Quentin Tarantino continues his new fascination of blending period pieces with grindhouse revenge films in Django Unchained, a movie that fans of Inglourious Basterds will surely enjoy. The setting this time is America several years before the civil war. Slavery is still going strong in the south, and Django (Jamie Foxx) is lucky enough to get freed by King Schultz (Christoph Waltz), a bounty hunter who needs him to identify a group of criminals he’s searching for.

Django tells Schultz his story: Him and his wife Broomhilda (Kerry Washington) were branded and auctioned off separately after trying to escape a plantation together, and now with his freedom Django hopes to find his wife and buy her freedom as well. Schultz takes a liking to Django and offers him a deal: Train and work as a bounty hunter through the winter, and once the snow melts they’ll go rescue Broomhilda from the evil plantation owner (Leonardo DiCaprio) who owns her.
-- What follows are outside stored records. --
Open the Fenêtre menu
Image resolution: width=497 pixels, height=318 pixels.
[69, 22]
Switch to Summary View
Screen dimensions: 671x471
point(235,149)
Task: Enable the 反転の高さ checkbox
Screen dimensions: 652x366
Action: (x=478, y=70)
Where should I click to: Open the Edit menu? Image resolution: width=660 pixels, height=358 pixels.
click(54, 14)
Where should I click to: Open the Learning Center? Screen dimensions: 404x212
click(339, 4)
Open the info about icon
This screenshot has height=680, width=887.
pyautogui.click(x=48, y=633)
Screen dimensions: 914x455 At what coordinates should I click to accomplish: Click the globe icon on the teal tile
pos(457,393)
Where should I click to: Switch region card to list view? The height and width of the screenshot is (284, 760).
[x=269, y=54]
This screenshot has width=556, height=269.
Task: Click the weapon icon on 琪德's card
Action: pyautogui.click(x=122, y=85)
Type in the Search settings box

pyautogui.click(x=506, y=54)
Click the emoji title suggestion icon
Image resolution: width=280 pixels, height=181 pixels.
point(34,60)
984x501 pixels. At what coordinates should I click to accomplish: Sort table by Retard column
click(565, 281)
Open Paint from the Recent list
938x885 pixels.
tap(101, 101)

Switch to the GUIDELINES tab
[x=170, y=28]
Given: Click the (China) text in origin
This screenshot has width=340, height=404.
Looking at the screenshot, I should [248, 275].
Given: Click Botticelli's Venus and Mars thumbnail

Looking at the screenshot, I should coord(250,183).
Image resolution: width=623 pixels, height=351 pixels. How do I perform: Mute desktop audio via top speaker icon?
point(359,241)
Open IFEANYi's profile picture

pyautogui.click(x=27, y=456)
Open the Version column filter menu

Tarantino surprisingly goes for a straight linear narrative here rather than breaking his story up into chapters, but the film still feels like it’s broken up into sections. The first hour or so follows Django and Schultz around as they try to collect different bounties. This section is probably the strongest part of Django Unchained, with Waltz doing his Hans Landa routine all over again. Naturally Waltz is a delight to watch, and his pairing with Foxx make the two of them a good team. There are plenty of flourishes here on Tarantino’s part, mainly a subplot involving a plantation owner (Don Johnson), but they’re so entertaining that it’s understandable why Tarantino wanted to keep them in the final cut.

Django Unchained movie

Once DiCaprio finally shows up and the plot to rescue Broomhilda starts to take centre stage, the entertainment factor starts to decrease significantly. Foxx, spending most of his time staying quiet when he doesn’t have to make witty comebacks, barely registers once he’s put in the same room as Waltz or DiCaprio. When DiCaprio’s servant Stephen (Samuel L. Jackson), a slave whose dedication to his master makes him end up becoming the film’s big bad, enters the picture it’s hard to even remember Django’s presence in some scenes.

And as Django becomes the sole focus towards the end, the bloated 160 minute runtime starts to show. The climax, taking place after an incredibly bloody shootout that showed Tarantino firing on all cylinders, doesn’t have much power to it. Of course Tarantino is still a terrific writer/director, and Waltz, DiCaprio and Jackson are all worthy of awards for their brilliant performances, but Django Unchained doesn’t come close to matching the same level of giddy amazement as Inglourious Basterds. Fans of Tarantino won’t come away disappointed, but he can do a lot better than this.